Item-finding lines
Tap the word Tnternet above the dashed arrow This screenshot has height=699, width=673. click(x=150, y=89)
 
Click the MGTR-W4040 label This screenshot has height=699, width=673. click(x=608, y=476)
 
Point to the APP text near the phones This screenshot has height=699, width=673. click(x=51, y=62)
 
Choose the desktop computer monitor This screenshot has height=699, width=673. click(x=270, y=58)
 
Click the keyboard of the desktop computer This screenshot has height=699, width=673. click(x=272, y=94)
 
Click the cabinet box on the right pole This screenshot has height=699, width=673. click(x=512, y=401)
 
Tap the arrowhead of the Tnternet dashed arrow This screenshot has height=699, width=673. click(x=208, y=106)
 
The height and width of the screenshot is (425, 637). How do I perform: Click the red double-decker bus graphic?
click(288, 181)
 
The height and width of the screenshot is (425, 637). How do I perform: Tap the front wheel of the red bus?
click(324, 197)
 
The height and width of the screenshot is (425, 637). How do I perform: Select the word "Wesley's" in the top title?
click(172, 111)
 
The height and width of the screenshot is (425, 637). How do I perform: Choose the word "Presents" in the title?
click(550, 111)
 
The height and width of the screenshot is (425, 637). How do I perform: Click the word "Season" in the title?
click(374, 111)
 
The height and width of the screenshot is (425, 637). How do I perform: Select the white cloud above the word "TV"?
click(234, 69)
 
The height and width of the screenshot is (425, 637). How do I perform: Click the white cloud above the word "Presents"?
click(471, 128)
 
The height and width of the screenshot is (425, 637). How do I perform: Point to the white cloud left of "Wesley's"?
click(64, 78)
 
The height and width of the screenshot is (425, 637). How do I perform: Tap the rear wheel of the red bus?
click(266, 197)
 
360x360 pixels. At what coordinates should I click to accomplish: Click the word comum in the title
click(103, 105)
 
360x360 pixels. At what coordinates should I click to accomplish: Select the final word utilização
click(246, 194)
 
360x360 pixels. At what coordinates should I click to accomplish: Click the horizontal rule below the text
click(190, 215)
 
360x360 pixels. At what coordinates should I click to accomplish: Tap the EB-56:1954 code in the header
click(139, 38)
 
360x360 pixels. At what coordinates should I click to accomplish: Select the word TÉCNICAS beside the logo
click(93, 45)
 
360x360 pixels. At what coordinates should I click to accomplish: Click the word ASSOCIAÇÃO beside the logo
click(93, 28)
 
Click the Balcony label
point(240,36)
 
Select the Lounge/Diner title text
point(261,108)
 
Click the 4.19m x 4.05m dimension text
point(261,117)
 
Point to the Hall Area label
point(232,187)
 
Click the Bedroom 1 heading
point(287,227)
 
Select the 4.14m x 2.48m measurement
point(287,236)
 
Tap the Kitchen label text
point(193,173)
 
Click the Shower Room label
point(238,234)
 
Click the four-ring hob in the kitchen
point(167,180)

* [Set exercise]
Copy out all of these lines again, renaming "white cloud" to "cloud shape" everywhere it occurs and leaving everything else untouched.

* [Finished task]
Tap the word Tnternet above the dashed arrow This screenshot has height=699, width=673. click(x=150, y=89)
 
Click the MGTR-W4040 label This screenshot has height=699, width=673. click(x=608, y=476)
 
Point to the APP text near the phones This screenshot has height=699, width=673. click(x=51, y=62)
 
Choose the desktop computer monitor This screenshot has height=699, width=673. click(x=270, y=58)
 
Click the keyboard of the desktop computer This screenshot has height=699, width=673. click(x=272, y=94)
 
Click the cabinet box on the right pole This screenshot has height=699, width=673. click(x=512, y=401)
 
Tap the arrowhead of the Tnternet dashed arrow This screenshot has height=699, width=673. click(x=208, y=106)
 
The height and width of the screenshot is (425, 637). How do I perform: Click the red double-decker bus graphic?
click(288, 181)
 
The height and width of the screenshot is (425, 637). How do I perform: Tap the front wheel of the red bus?
click(324, 197)
 
The height and width of the screenshot is (425, 637). How do I perform: Select the word "Wesley's" in the top title?
click(172, 111)
 
The height and width of the screenshot is (425, 637). How do I perform: Choose the word "Presents" in the title?
click(550, 111)
 
The height and width of the screenshot is (425, 637). How do I perform: Click the word "Season" in the title?
click(374, 111)
 
The height and width of the screenshot is (425, 637). How do I perform: Select the cloud shape above the word "TV"?
click(234, 69)
 
The height and width of the screenshot is (425, 637). How do I perform: Click the cloud shape above the word "Presents"?
click(471, 128)
 
The height and width of the screenshot is (425, 637). How do I perform: Point to the cloud shape left of "Wesley's"?
click(64, 78)
 
The height and width of the screenshot is (425, 637). How do I perform: Tap the rear wheel of the red bus?
click(266, 197)
 
360x360 pixels. At what coordinates should I click to accomplish: Click the word comum in the title
click(103, 105)
 
360x360 pixels. At what coordinates should I click to accomplish: Select the final word utilização
click(246, 194)
 
360x360 pixels. At what coordinates should I click to accomplish: Click the horizontal rule below the text
click(190, 215)
 
360x360 pixels. At what coordinates should I click to accomplish: Tap the EB-56:1954 code in the header
click(139, 38)
 
360x360 pixels. At what coordinates should I click to accomplish: Select the word TÉCNICAS beside the logo
click(93, 45)
 
360x360 pixels. At what coordinates should I click to accomplish: Click the word ASSOCIAÇÃO beside the logo
click(93, 28)
 
Click the Balcony label
point(240,36)
 
Select the Lounge/Diner title text
point(261,108)
 
Click the 4.19m x 4.05m dimension text
point(261,117)
 
Point to the Hall Area label
point(232,187)
 
Click the Bedroom 1 heading
point(287,227)
 
Select the 4.14m x 2.48m measurement
point(287,236)
 
Tap the Kitchen label text
point(193,173)
 
Click the Shower Room label
point(238,234)
 
Click the four-ring hob in the kitchen
point(167,180)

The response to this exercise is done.